In this story, was the President morally responsible for his decision to declare war?  Should we, for example, hold him responsible for what happens as a result of the war?  The answer seems to be an unequivocal YES. 

But, could the President have done otherwise?  Could he have refrained from declaring war?  Clearly NO. For if he had decided not to declare war, then Rogue would have intervened, and activated the little implanted  chip in his brain which would have forced him to declare the war. 

If both these judgments are correct then the principle of Alternate Possibilities is false.

Frankfurt suggests that what is important to moral responsibility is not that the person could do otherwise, but rather that their desires are really theirs.  In the President's case, the desires he acted on were really his, even though he could not have done otherwise.

What the person acting under hypnotic suggestion, the person who is coerced, and the addict is that in some sense while they do act on their desires, their desires are not  really theirs.   The compatibilist thus needs to add a new condition to his account of freedom:

A person performs an act freely =

(1)    the person desired to perform the act, 

(2)    her desires were effective,

(3)    and the desires which moved here were really her own.


We seem to have two guiding ideas in the notion of freedom.

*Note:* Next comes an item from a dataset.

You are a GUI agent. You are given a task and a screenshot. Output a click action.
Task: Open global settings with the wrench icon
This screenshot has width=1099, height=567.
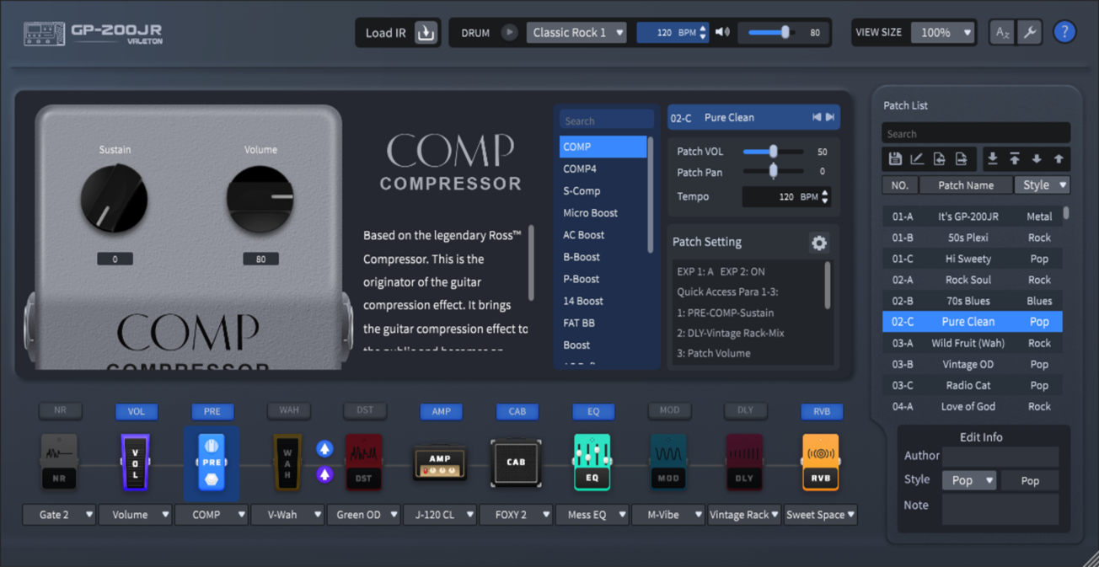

1    One guiding idea is that freedom involves being able to do otherwise—the principle of alternative possibilities. 

2    The other guiding idea is that freedom involves being motivated to act by one's own desires—the deep desires rather than  shallow desires (like the desires of the addict and the hypnotic).


There doesn't seem anyway to reconcile these two guiding ideas.   According to the first idea, maximal freedom would involve maximally branching possible futures, any one of which  I might end up following.  According to the second idea, maximal freedom would involve my deepest desires strongly singling out a unique path for me, which I follow as the inevitable expression of those desires.

Perhaps our everyday conception of freedom is inconsistent.  In that case we may have to decide which of these two guiding ideas we think best captures what is valuable about freedom, and run with that.